Commercial products, however, will henceforth be limited to smart speaker and smart display OEM partners using Google’s proprietary Android Things platform, which comes with Google-managed security and updates. Android Things devices have included Google Assistant equipped consumer products like the LG ThinQ WK7, InstaView ThinQ, ThinQ Google Assistant Touch Screen Speaker, iHome iGV1, and Lenovo Smart Display (see photo below).
Google has made several false starts with its IoT initiatives over the years. After acquiring the Nest home automation company for $3.2 billion, the once promising subsidiary struggled before choking on its own Dropcam acquisition. After being spun off to Google parent company Alphabet, the Nest team was finally merged back into Google’s increasingly Google Assistant focused hardware division. The Nest devices are still popular, but they lost their briefly dominant home automation market share.
Brillo — a stripped-down version of Android for home and industrial IoT that Google launched in 2015 — never took off, and it shared the same security vulnerabilities of other embedded Linux platforms. Google rebooted Brillo as the more secure, managed, and consumer-focused Android Things.

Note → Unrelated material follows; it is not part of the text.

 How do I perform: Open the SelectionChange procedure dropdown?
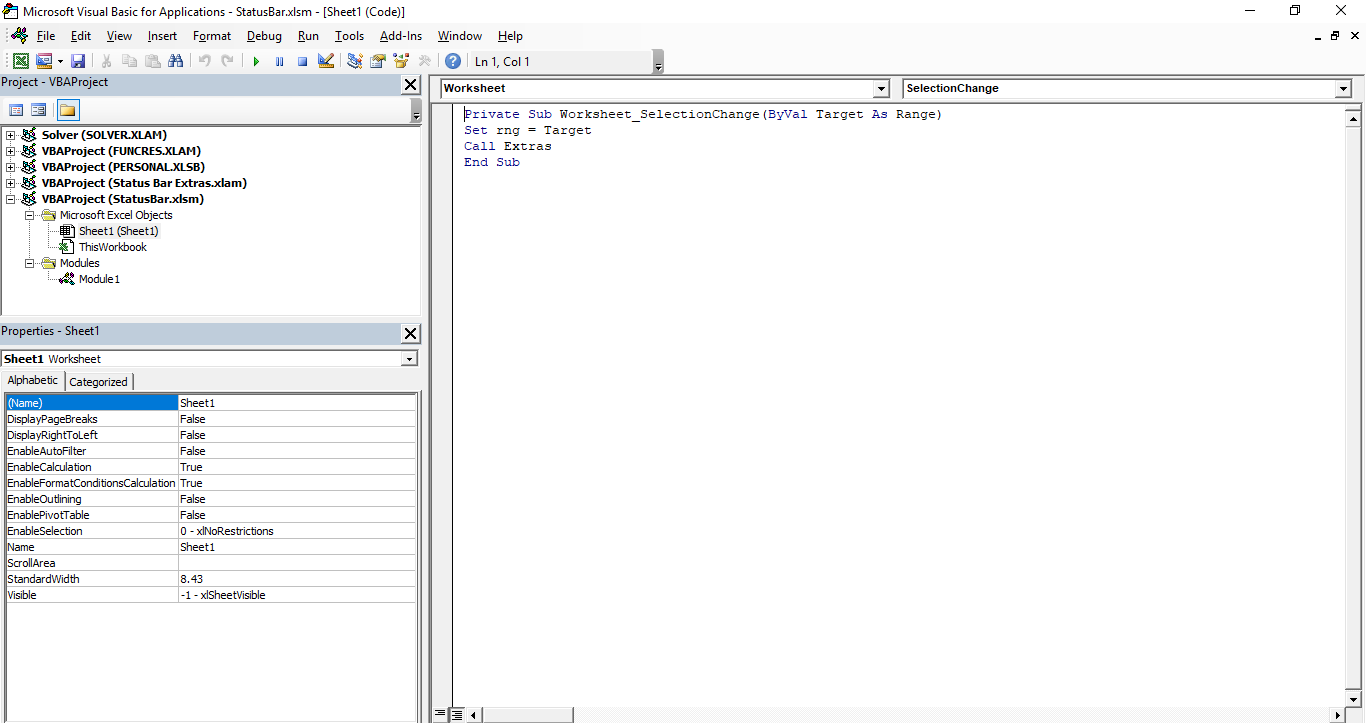click(1342, 89)
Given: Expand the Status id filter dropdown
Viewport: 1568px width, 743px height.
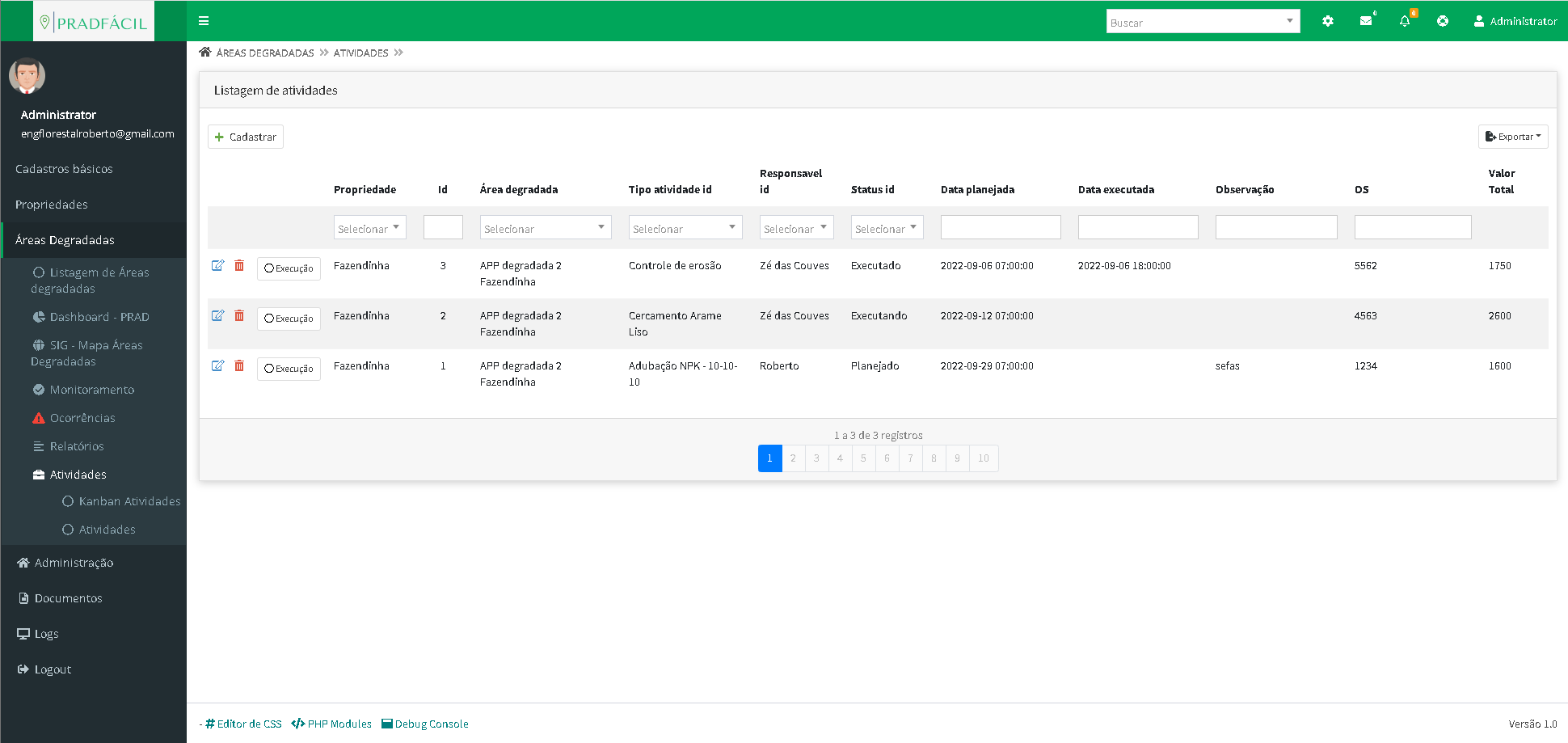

The partial retreat of Android Things was foreshadowed when Google chose not to use the platform in its own Google Assistant enabled Google Home Hub speaker. Instead the popular Home Hub uses a version of the Linux-based Google Cast stack that runs on its newly Assistant-supported Chromecast devices.
More advanced versions would include voice input and speakers. Yet, all the processing would happen on the wirelessly linked, Assistant enabled smart hub, which in turn would lean heavily on cloud computing. In this alternative Google scenario for home automation, CE vendor partners will build the device’s low-cost chipset into their own semi-smart devices such as locks, garage door openers, and air conditioners without having to integrate an embedded computer with the full Assistant stack — or Android Things.
Google’s Industrial IoT Plan
In its Android Things update, Smith made no mention of Chromecast, Assistant Connect, or Fuchsia, but he did reinforce where Google is heading with its industrial IoT plans: cloud-enabled, AI-infused edge computing. Smith concluded with mentions of Google’s Cloud IoT Core platform and the related Cloud IoT Edge runtime stack for Arm-based IoT gateways. The gateway will use Edge TPU development boards equipped with Google’s new Edge TPU machine learning chip.
Smith promised that more details were coming soon on the Edge TPU development platforms, which in July Google said would run Linux or Android Things. At the time, we wondered why the photo of the upcoming, NXP-based Raspberry Pi sized development board looked nothing like the Android Things development modules. Together with Google’s latest announcement, this suggests that Linux could end up being the only supported OS — at least until Fuchsia comes along.
Google isn’t alone in pushing a more cloud-centric edge computing vision of embedded IoT. The Linux Foundation, for example, recently, announced a major new LF Edge umbrella organization with the same top-down, container-oriented vision in order to save embedded Linux IoT from its security flaws. In addition to including the LF’s Akraino Edge Stack and EdgeX Foundry projects, LF Edge adds a new Zededa-contributed cloud-native based virtualization engine for embedded containers called Project Eve.
LF Edge also includes a mysterious Samsung Home Edge project. Samsung, which offers its Tizen-enabled home appliances and SmartThings automation ecosystem, is one of Google’s major competitors in home automation along with Amazon and Apple. Until now, Google has been able to afford the luxury of making two of everything. Considering it now has three or four home automation platforms, maybe it it’s time to shed one or two.